# Sims 2 on Mac Mini



## Kayle12 (Jun 20, 2005)

Hello,

   I am a switcher and I have just switched to a Mac Mini about 1 month ago.

I have ordered the Sims 2, and I'm curious from anyone who owns it, how does it run??

Graphics, Performance, Ect!

Thanks Everyone,

Kayle

Mac Mini, 1.42GHz, 512MB, 80GB, Superdrive, Tiger (10.4.1), iLife '05


----------



## JetwingX (Jun 20, 2005)

it runs ok on my G5 iMac (just got the game today)

but i think the mac mini meets the minimum requirements to play


----------



## mdnky (Jun 21, 2005)

I just looked at it yesterday while at the local CompUSA, said the min requirements was a 1.2GHz G4 and an Raedon 9000 or better card.  Recommended a G5.

I know a friend who ran it on a PB 15 (1.5GHz, 64MB video) wasn't happy with the performance.  Not sure how a mini would handle it, but probably not too hot.


----------



## Ifrit (Jun 26, 2005)

Unfortunally the mac mini isn't suited for current games (although I wouldn't call Sims 2 "the latest" anymore.)
The reason is the meager 32MB vRAM. 
I tried running UT2004 demo on my mac mini > well on bigger levels the gamplay slows down to a slideshow. To be honest, I have the feeling the mini is capable to run most games with a decent performance. UT2004 runs fine if you load only smal 1 - 1 DM maps. But it could run much better.

I don't know why Apple doesn't include more vRAM. I would be willing to spend some more money just for that feature alone. The ATI 9200 is a good choise if you don't want to run the latest and greatest. But even older games are slowed down by the lack of vRAM. (and of most core image features that require HW acceleration have to be processed by the CPU just because of this) 

Even my 1Ghz AMD with 512MB RAM + Geforce 3 can outperform the mini. A nearly over 4 year old system vs. a current gen (low spec) system. (Ok, its a bit apples - oranges - comparison - UT2004 for Win uses Direct3D). But its still sad. 32 Mbyte vRAM, thats so 1999/2000. 

Sorry for hijacking the thread and ranting, I knew of the mac mini's shortcommings before I bought the machine. I use it mainly as server. But it would be so awesome to put it in my backpack in order to carry it to a friend's house and play some rounds of UT2004.

Excerpts from a dataset:
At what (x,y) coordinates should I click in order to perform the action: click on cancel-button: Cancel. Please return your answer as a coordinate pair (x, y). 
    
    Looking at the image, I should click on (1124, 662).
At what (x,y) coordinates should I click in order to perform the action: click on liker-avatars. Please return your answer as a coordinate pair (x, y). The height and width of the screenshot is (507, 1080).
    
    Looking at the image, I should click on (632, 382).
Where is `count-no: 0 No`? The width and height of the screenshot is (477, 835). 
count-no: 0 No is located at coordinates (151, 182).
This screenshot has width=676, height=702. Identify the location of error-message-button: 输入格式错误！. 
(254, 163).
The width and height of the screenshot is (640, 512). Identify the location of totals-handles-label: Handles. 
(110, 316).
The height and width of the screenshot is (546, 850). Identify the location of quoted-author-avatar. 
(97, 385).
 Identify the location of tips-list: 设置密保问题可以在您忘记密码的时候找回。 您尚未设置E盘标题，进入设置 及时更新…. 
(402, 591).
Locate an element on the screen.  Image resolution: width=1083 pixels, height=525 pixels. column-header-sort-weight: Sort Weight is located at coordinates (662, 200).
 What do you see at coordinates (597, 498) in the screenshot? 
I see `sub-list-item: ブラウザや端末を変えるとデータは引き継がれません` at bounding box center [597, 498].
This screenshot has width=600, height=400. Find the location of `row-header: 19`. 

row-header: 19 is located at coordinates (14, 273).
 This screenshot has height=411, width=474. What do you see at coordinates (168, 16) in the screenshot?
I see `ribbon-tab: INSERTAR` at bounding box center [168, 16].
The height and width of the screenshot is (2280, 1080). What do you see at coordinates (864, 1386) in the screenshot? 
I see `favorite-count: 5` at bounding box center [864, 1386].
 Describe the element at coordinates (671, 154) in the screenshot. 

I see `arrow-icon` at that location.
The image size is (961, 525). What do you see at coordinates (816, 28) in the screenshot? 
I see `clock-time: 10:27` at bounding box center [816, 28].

_Work request 1_. Copy out the stretch of the listing from the line containing "Locate an element" through the line containing "at that location.", both of those lines included, with every line exactly as it appears.
_Work request 2_. Pick up the forum thread about running The Sims 2 on a Mac Mini right after its last post and write what comes next.

_Response box 1_.
Locate an element on the screen.  Image resolution: width=1083 pixels, height=525 pixels. column-header-sort-weight: Sort Weight is located at coordinates (662, 200).
 What do you see at coordinates (597, 498) in the screenshot? 
I see `sub-list-item: ブラウザや端末を変えるとデータは引き継がれません` at bounding box center [597, 498].
This screenshot has width=600, height=400. Find the location of `row-header: 19`. 

row-header: 19 is located at coordinates (14, 273).
 This screenshot has height=411, width=474. What do you see at coordinates (168, 16) in the screenshot?
I see `ribbon-tab: INSERTAR` at bounding box center [168, 16].
The height and width of the screenshot is (2280, 1080). What do you see at coordinates (864, 1386) in the screenshot? 
I see `favorite-count: 5` at bounding box center [864, 1386].
 Describe the element at coordinates (671, 154) in the screenshot. 

I see `arrow-icon` at that location.

_Response box 2_.
----------



## donkeypuncher (Jul 15, 2005)

I would not waste my money on The Sims 2 for your mac mini. I have a hard time playing it on my 2.0 imac g5.


----------



## mw84 (Jul 15, 2005)

> ms 2 "the latest" anymore.)
> The reason is the meager 32MB vRAM.
> I tried running UT2004 demo on my mac mini > well on bigger levels the gamplay slows down to a slideshow. To be honest, I have the feeling the mini is capable to run most games with a decent performance. UT2004 runs fine if you load only smal 1 - 1 DM maps. But it could run much better.



UT2k4 runs perfectly fine on my emac (no noticeable lagging or other problems) which is only 1.25Ghz with a 32mb graphics card, on all the levels I've played and various ones online with multiplayer.


----------



## a2daj (Jul 18, 2005)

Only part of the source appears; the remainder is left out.